Is there any update on any solution?

My environment is as follows

  • Deployment: Are you using Docker or Kubernetes deployment? Yes
  • Airbyte Version: What version are you using now? v0.40.26
  • Source name/version: Salesforce/1.0.30 & TikTok Marketing/2.0.1
  • Destination name/version: BigQuery/1.2.13
  • Step: The issue is happening during sync, creating the connection or a new source? During sync

This problem has been occurring since September 2022 and I assume it is a bug in the update.
These bugs are happening in the normalization procedure, which is very costly to manage as you have to create your own json parsing process and dbt.
(_airbyte_raw_*** has the right data)

Another problem is that it is no longer possible to use sync mode for Deduped History.
Is there any movement to try to fix these?
If not, I would like to attempt to fix them myself. Can you describe the bug in detail?

@marcosmarxm
@tuliren
You guys have several actions to take on this issue. Do you have any ideas for solutions?

Related Links

1 Like

Hello joseph, it’s been a while without an update from us. Are you still having problems or did you find a solution?
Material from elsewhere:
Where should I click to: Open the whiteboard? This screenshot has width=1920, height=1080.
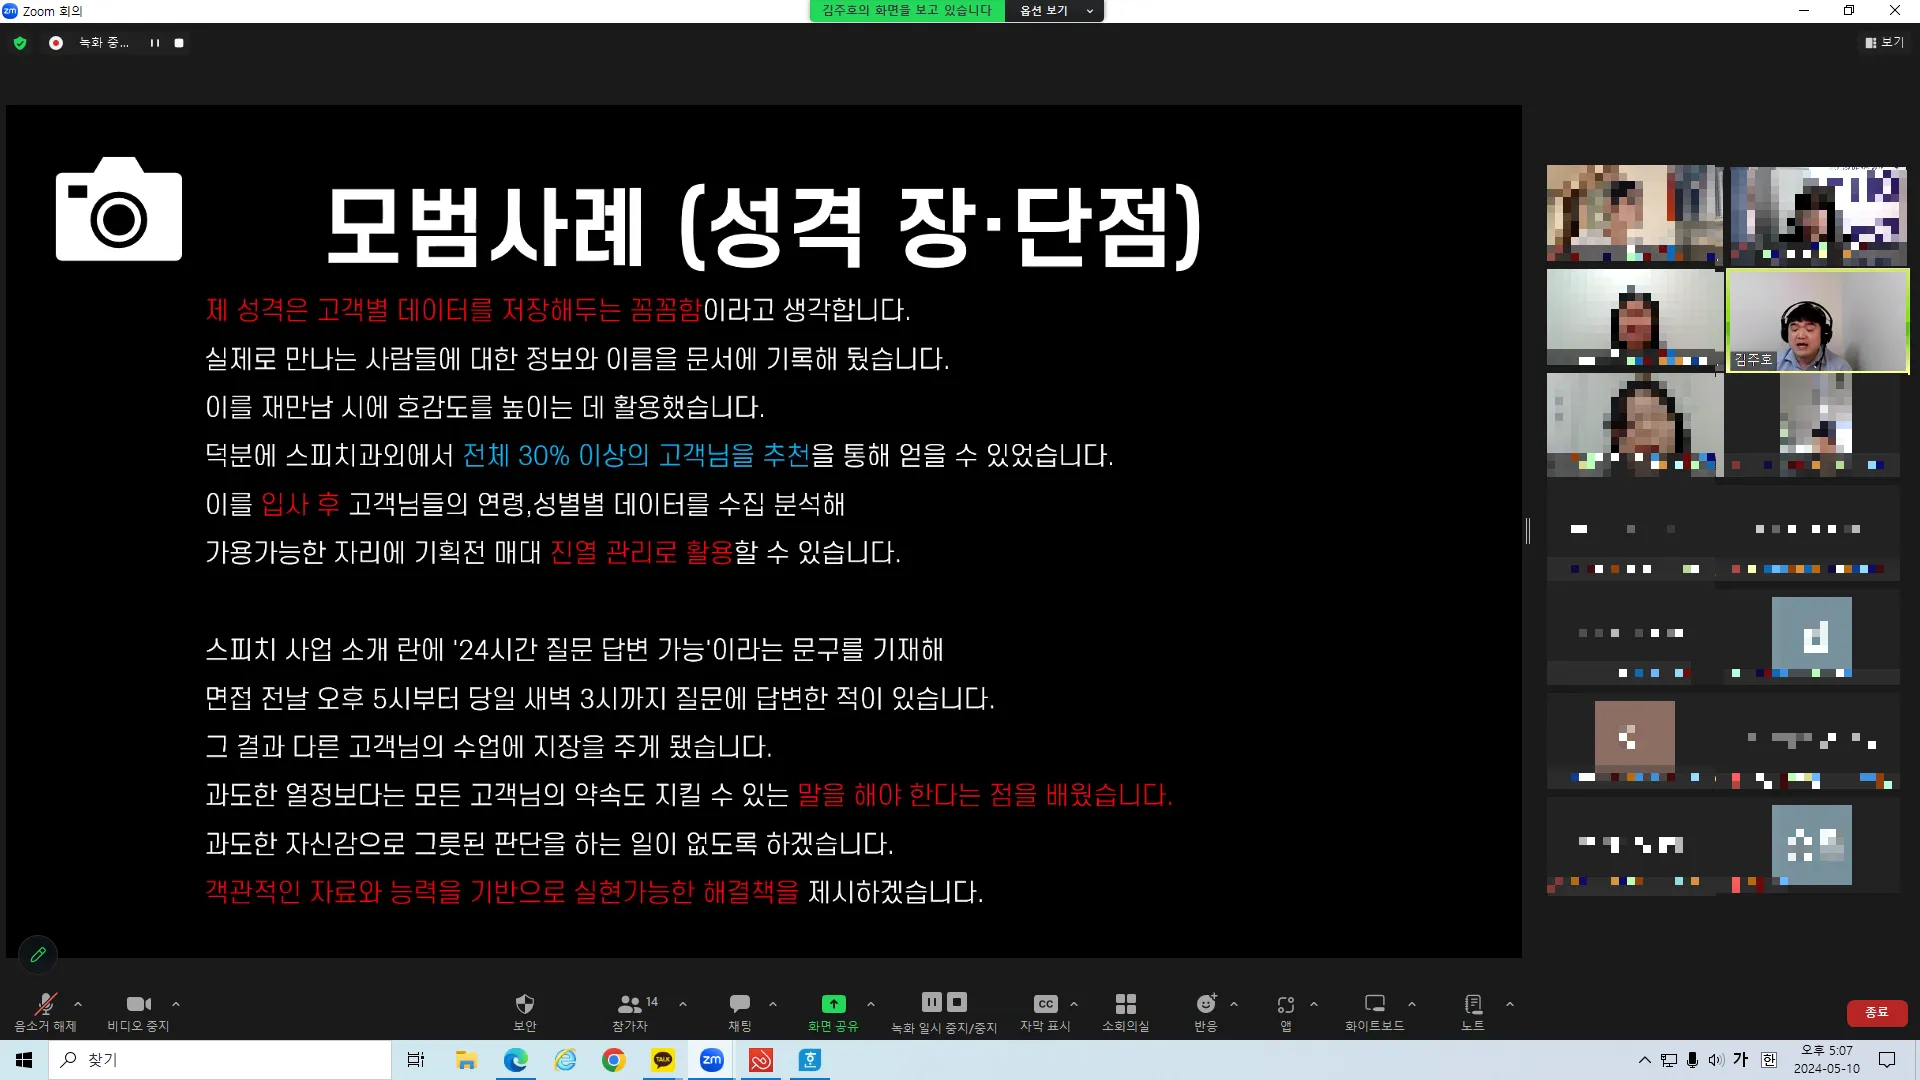click(1374, 1010)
I am seeing a similar issue which I’m gathering is related:

2023-03-14 21:07:02 ERROR c.n.s.DateTimeValidator(tryParse):82 - Invalid date-time: Invalid timezone offset: -0400
2023-03-14 21:07:02 ERROR c.n.s.DateTimeValidator(tryParse):82 - Invalid date-time: Invalid timezone offset: -0400

I’m using 0.41.0 with Jira connector 0.3.4. This does not appear to be during the normalization dbt code - it’s throwing these errors during the initial sync. I can’t tell what the actual timezone string is from the error message.

If I run the following:

select _airbyte_data:created from _airbyte_raw_issues limit 100;

I see strings like:

2023-03-06T23:48:44.823-0500

But I don’t know enough about the workflow to know if those are causing the error (I get a dozen or two of those error messages, but have 29k+ issues, all of which have a created timestamp like the above. For our own dbt jira date processing (required for history and embedded date strings), I use the following snowflake conversion:

{% macro jira_timestamp(value) %}
    to_timestamp({{ value }}, 'YYYY-MM-DD"T"HH24:MI:SS.FF3TZHTZM')
{% endmacro %}

I can’t tell what the implications of this are - are we missing records in raw airbyte data? processed data? are fields getting converted to null? What fields?
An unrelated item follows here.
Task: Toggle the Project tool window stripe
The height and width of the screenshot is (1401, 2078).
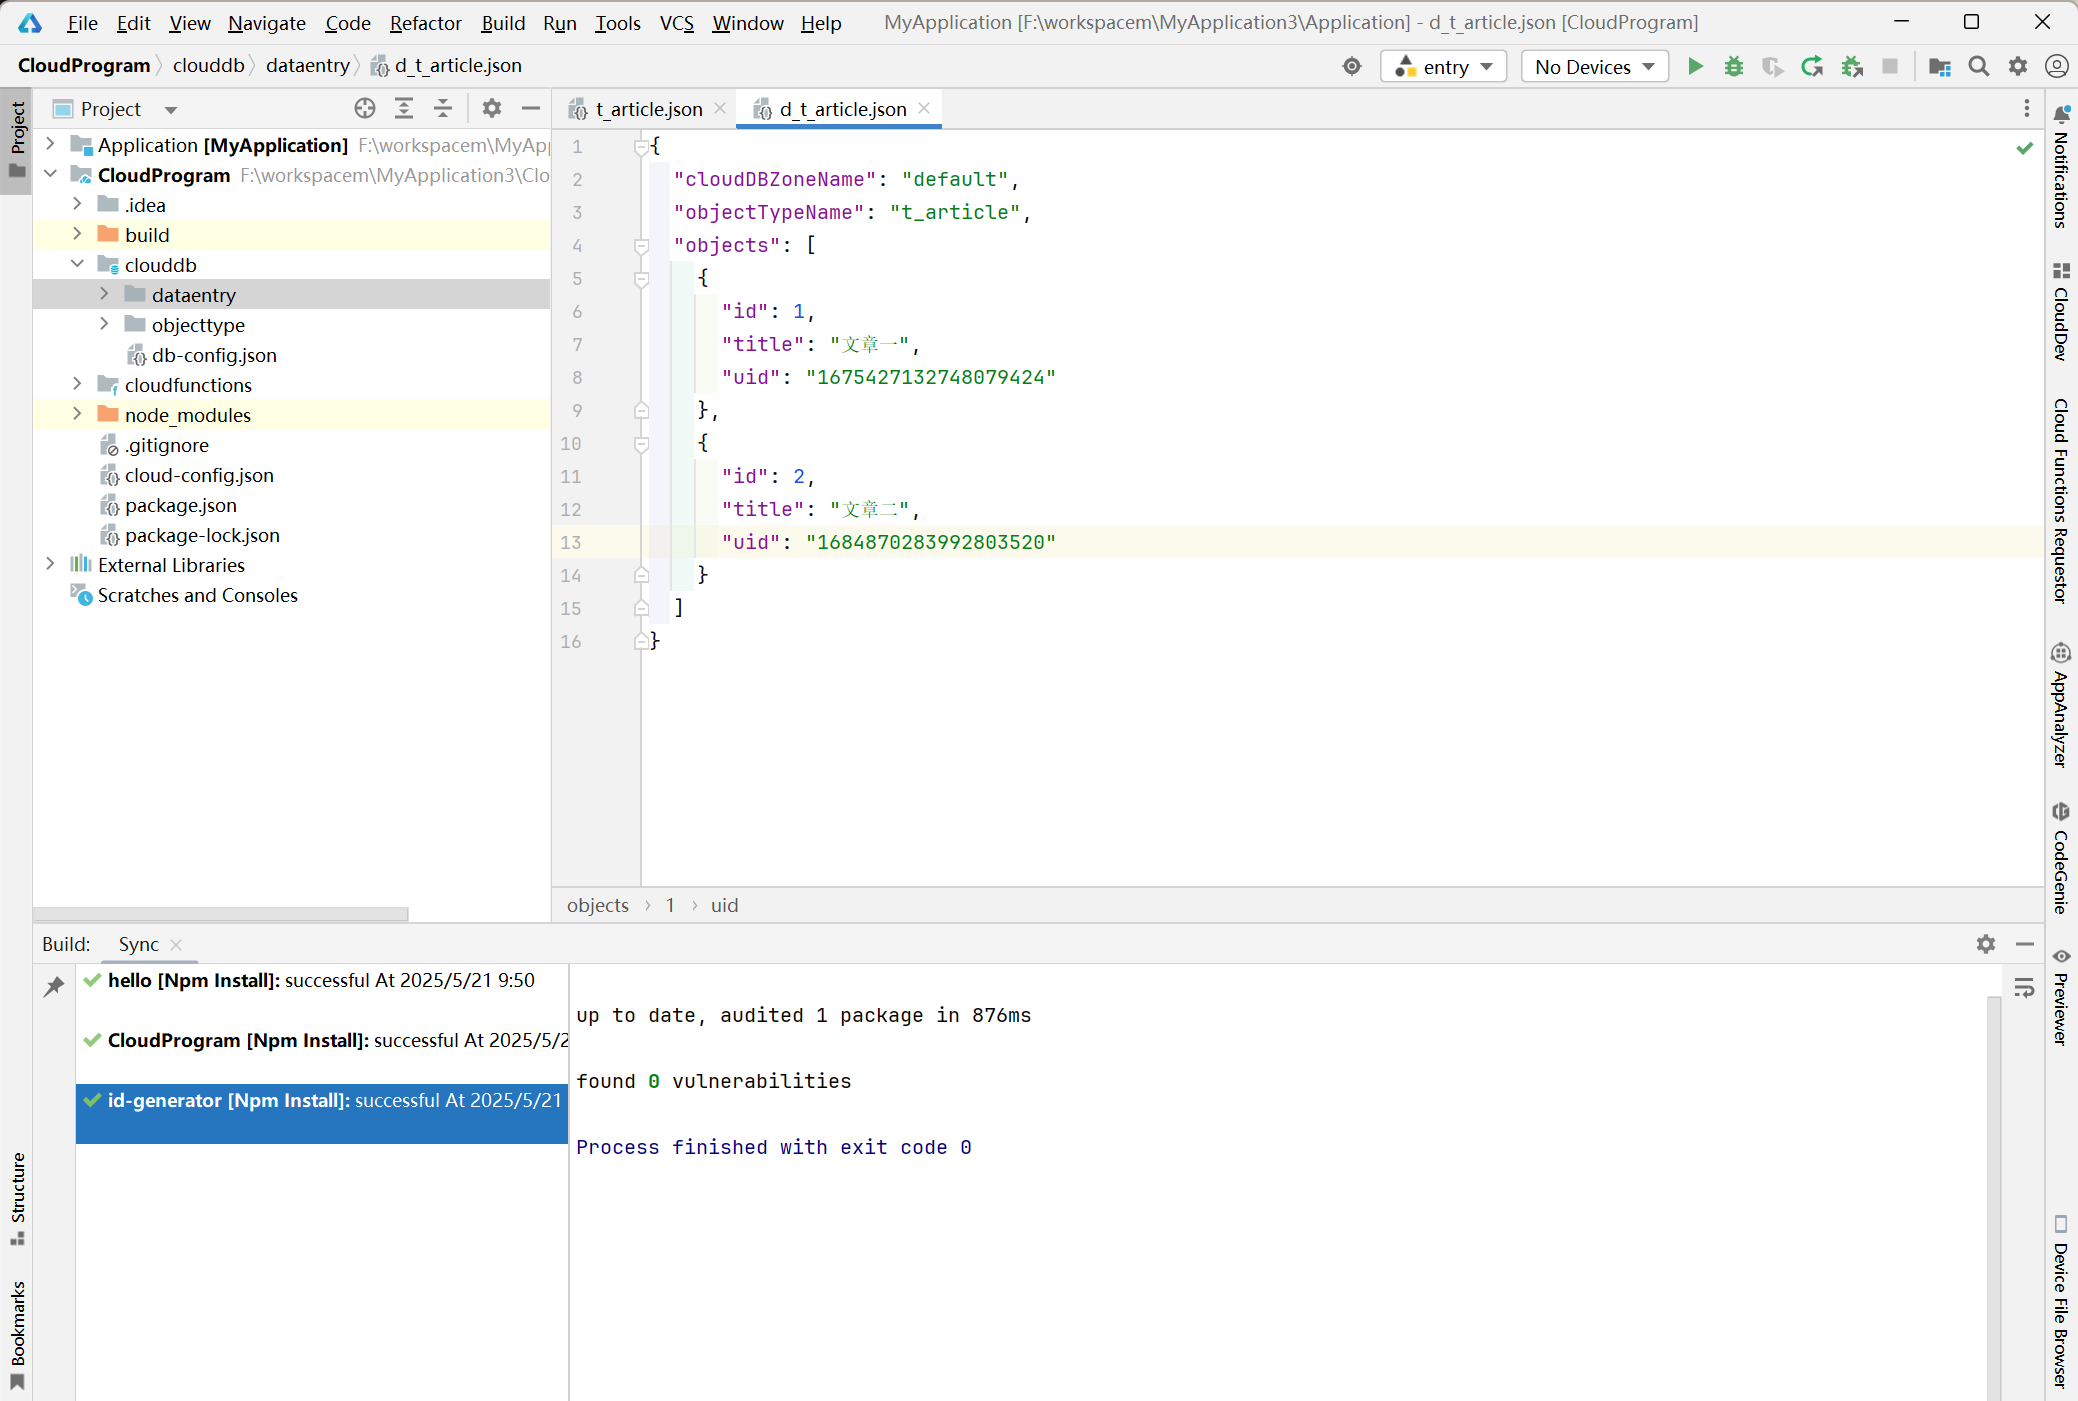Action: 17,140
@eschrock I am running into similar issues, and some modified records not getting synched. Wondering if timestamp mismatch is related to missed updates.

Were you able to make this error go away?

No, I wasn’t able to resolve it. I never did fully root cause the issue or the implications. For us it hasn’t had a significant effect, but if it’s causing modified records to not be synced that could cause subtle errors down the road. I will put it back on our list to investigate.

I applied some schema changes and preformed a full reset of some streams (e.g. Salesforce Account object). Now the issue is pretty massive, just 50% of the records have synched. No other errors in the log (other than the schema validation date time mismatch - which is more a warning). Salesforce connector needs some work or better logging. I cant think of a troubleshooting method. Missing records are more recent, in the last 12 months.